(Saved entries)
☆ ☆ ☆ ☆
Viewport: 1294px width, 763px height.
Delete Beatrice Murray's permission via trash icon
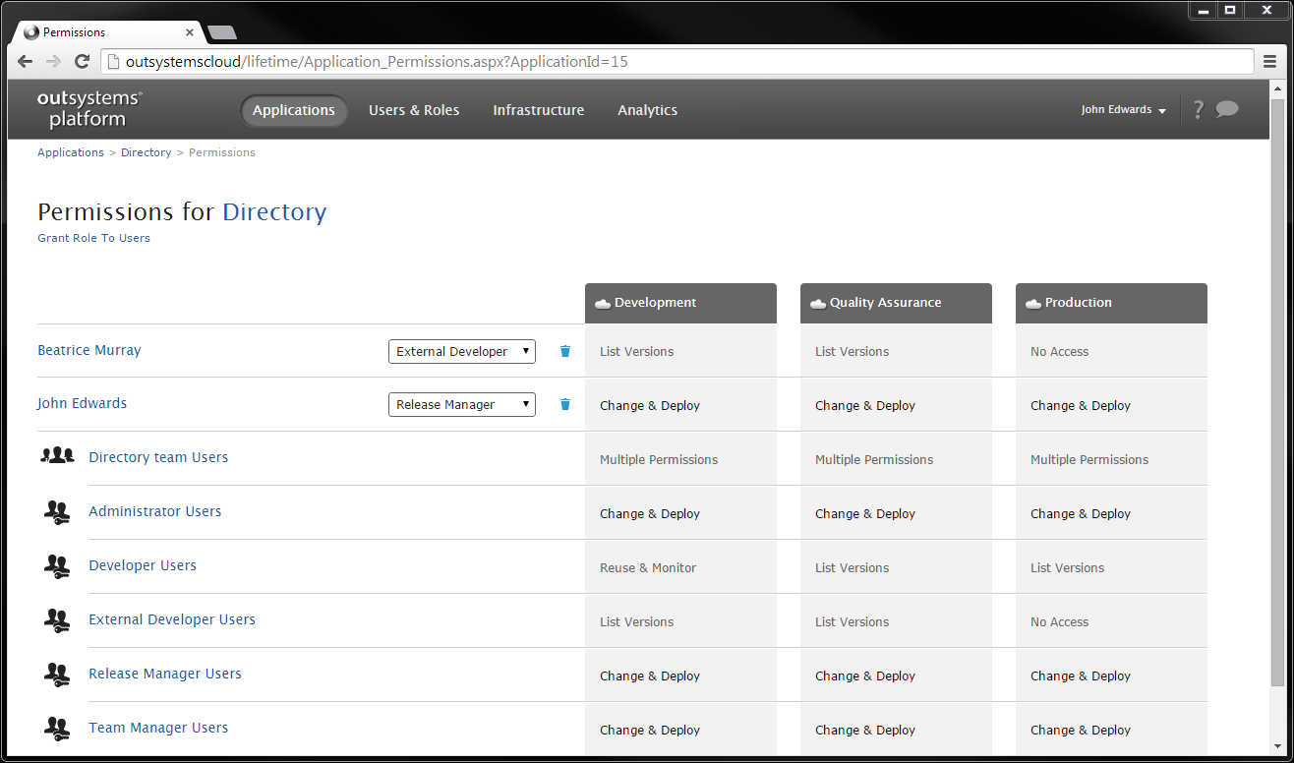[x=564, y=351]
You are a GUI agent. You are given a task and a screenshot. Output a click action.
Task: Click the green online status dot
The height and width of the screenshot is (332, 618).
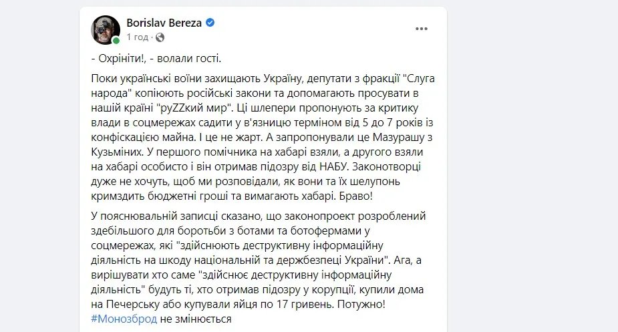click(x=116, y=40)
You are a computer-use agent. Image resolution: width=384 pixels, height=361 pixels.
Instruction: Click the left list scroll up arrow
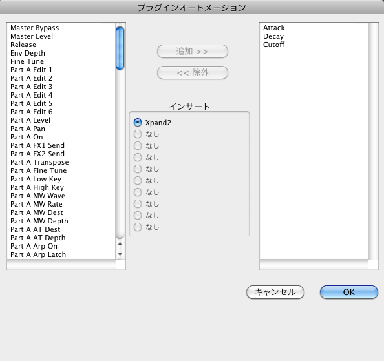pos(120,243)
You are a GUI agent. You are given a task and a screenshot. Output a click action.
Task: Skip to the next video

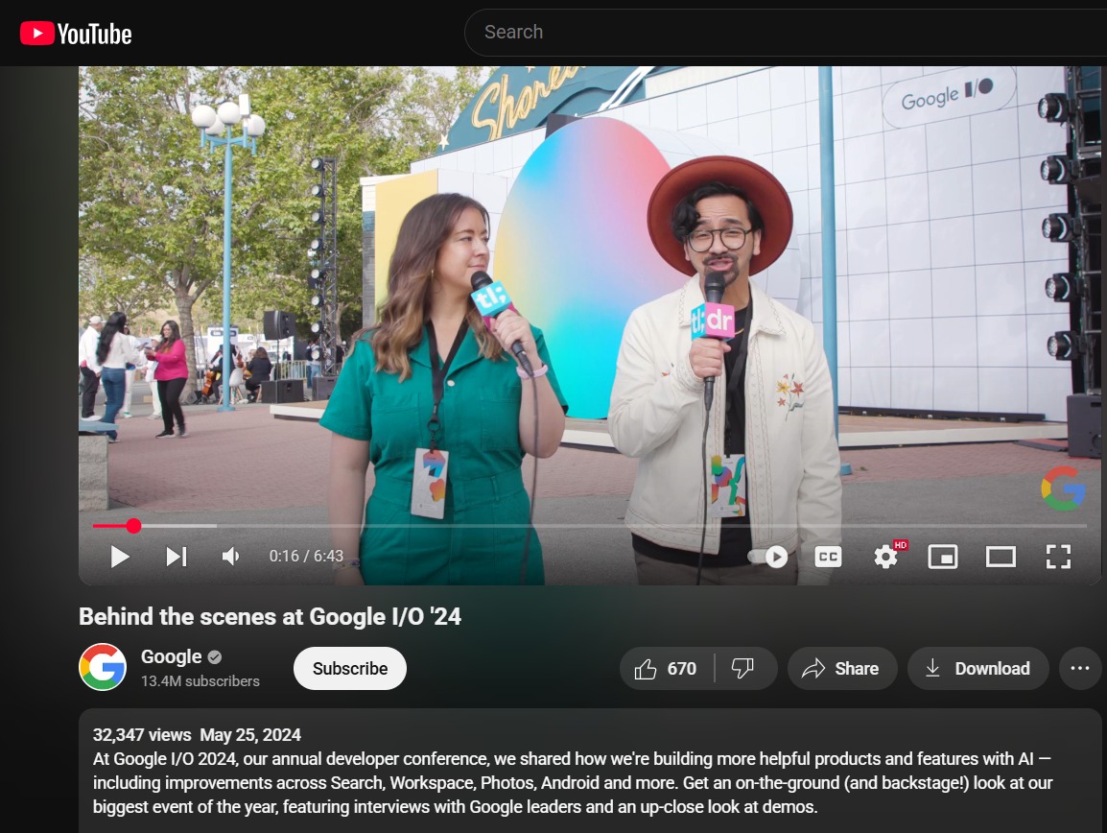[x=177, y=557]
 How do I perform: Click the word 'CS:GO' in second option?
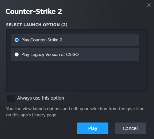[x=72, y=55]
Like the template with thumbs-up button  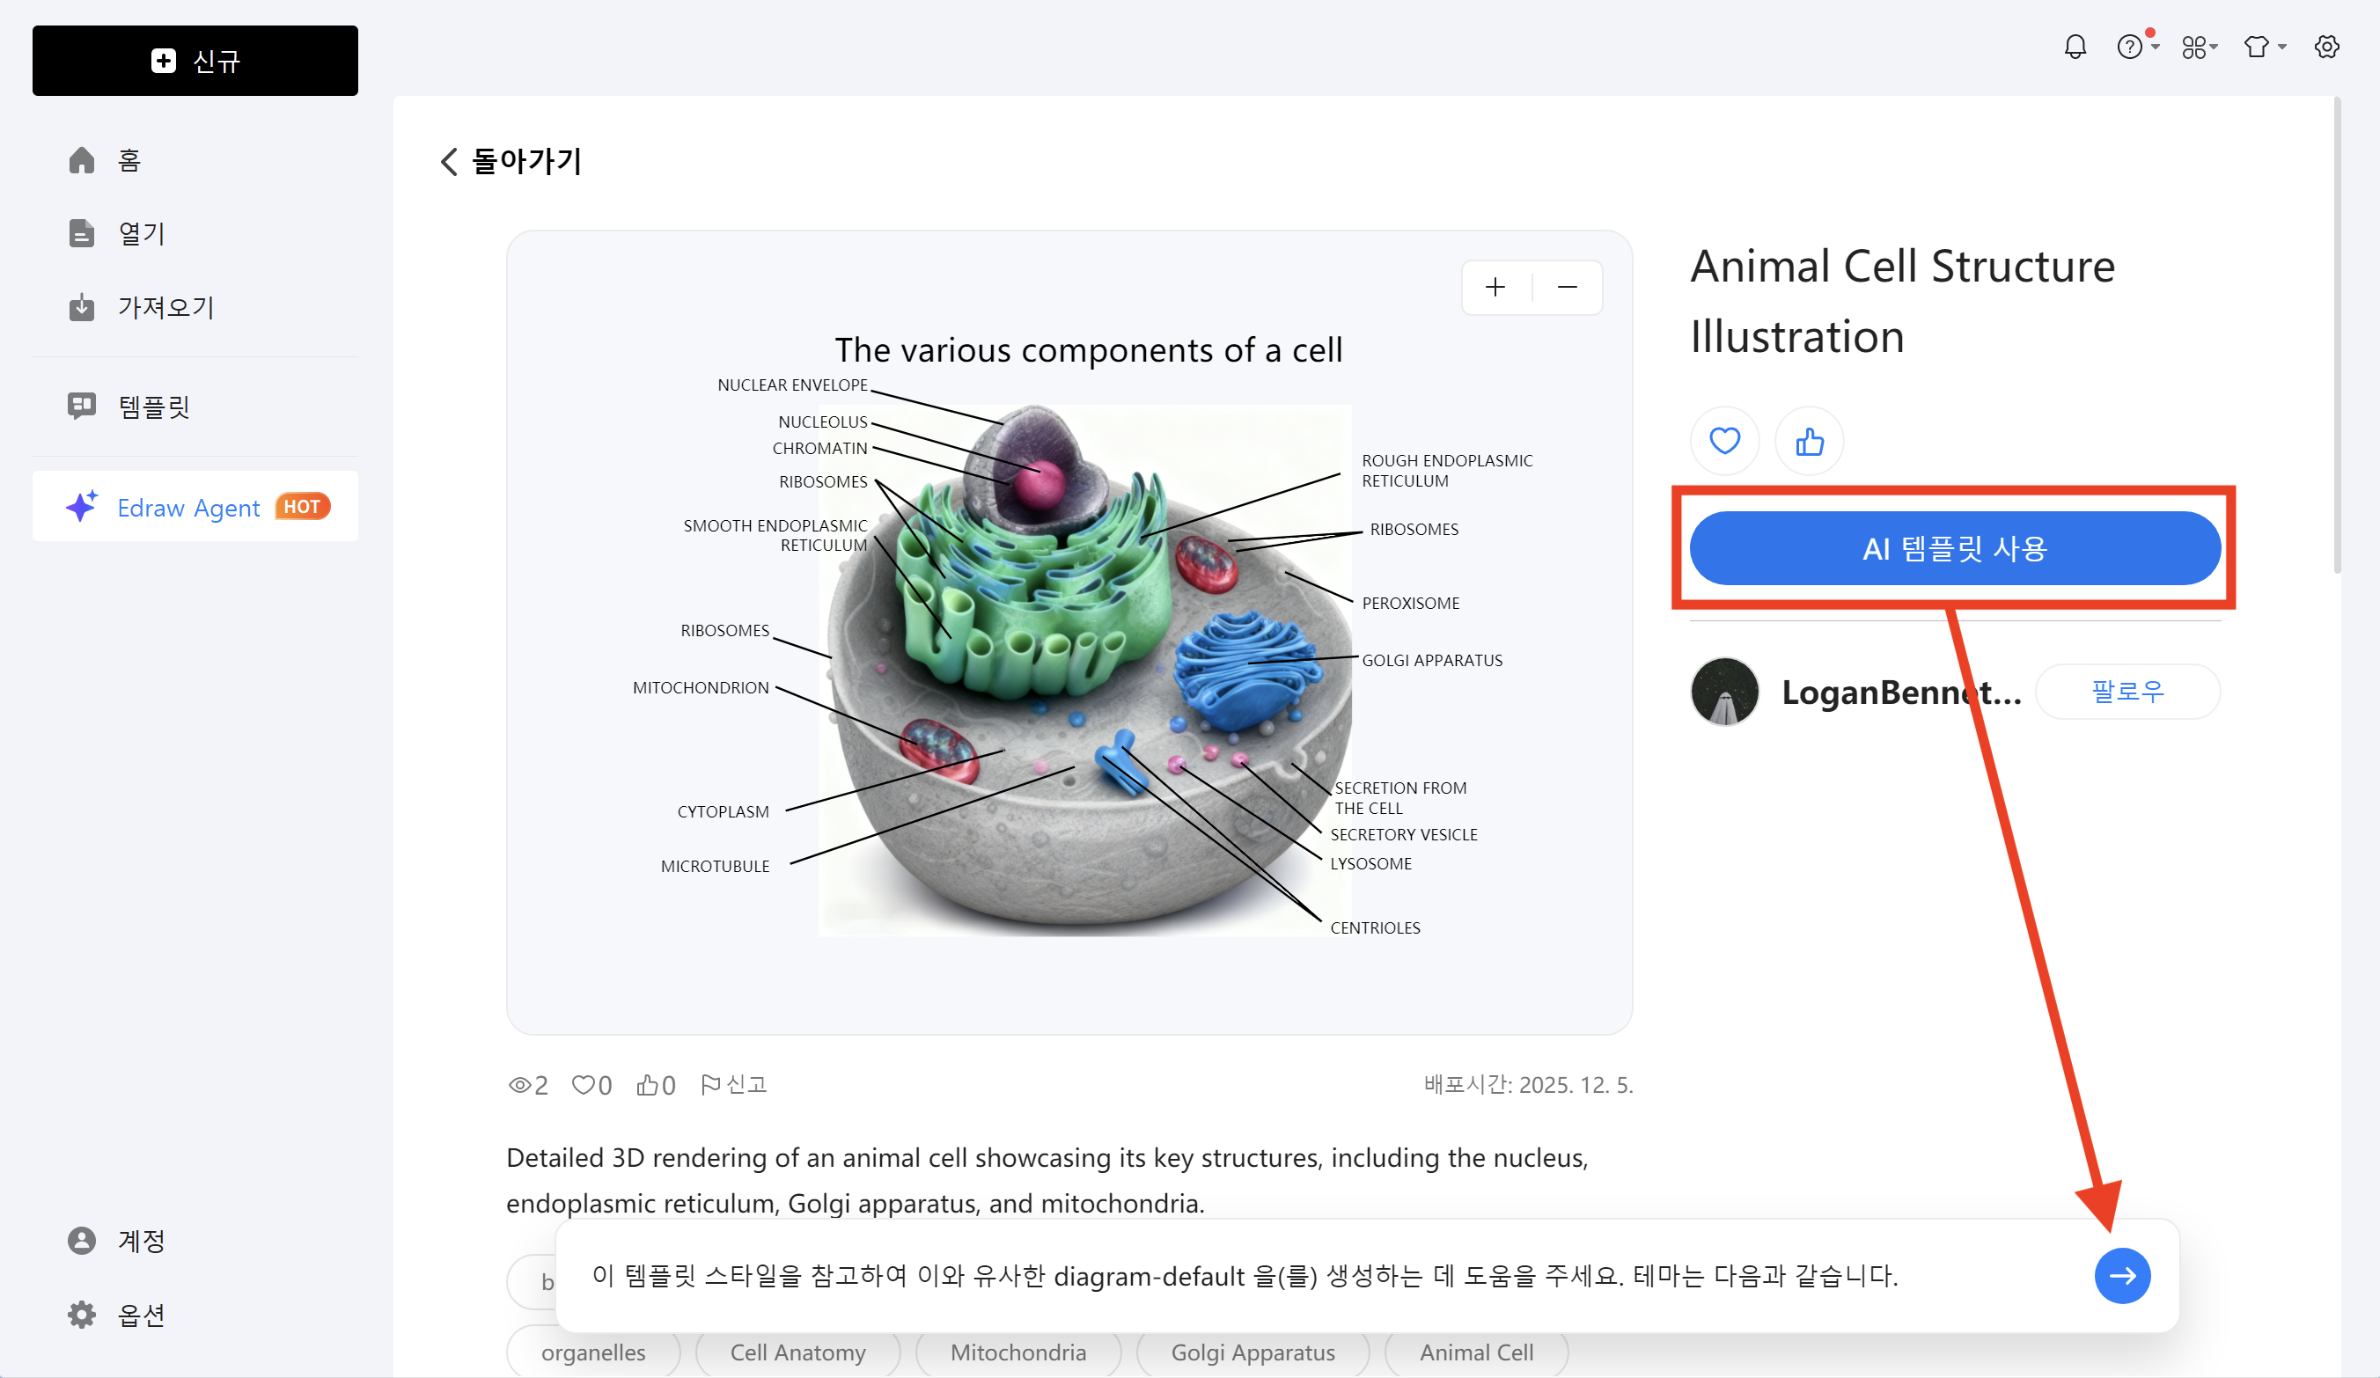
☆ ☆ ☆ ☆
▶ [TASK REQUIREMENTS] The full set of entries should be transcribed exactly, pictures left aside.

▶ [RESPONSE TO THE EXERCISE]
Viewport: 1294px width, 763px height.
Delete Beatrice Murray's permission via trash icon
[x=564, y=351]
You are a GUI agent. You are given a task and a screenshot. Output a click action.
Task: Click the green online status dot
The height and width of the screenshot is (332, 618).
click(x=116, y=40)
You are a computer-use agent. Image resolution: width=384 pixels, height=361 pixels.
Instruction: Click the left list scroll up arrow
pos(120,243)
You are a GUI agent. You are given a task and a screenshot. Output a click action.
Task: Skip to the next video

[x=177, y=557]
 How do I perform: Click the word 'CS:GO' in second option?
[x=72, y=55]
Like the template with thumbs-up button  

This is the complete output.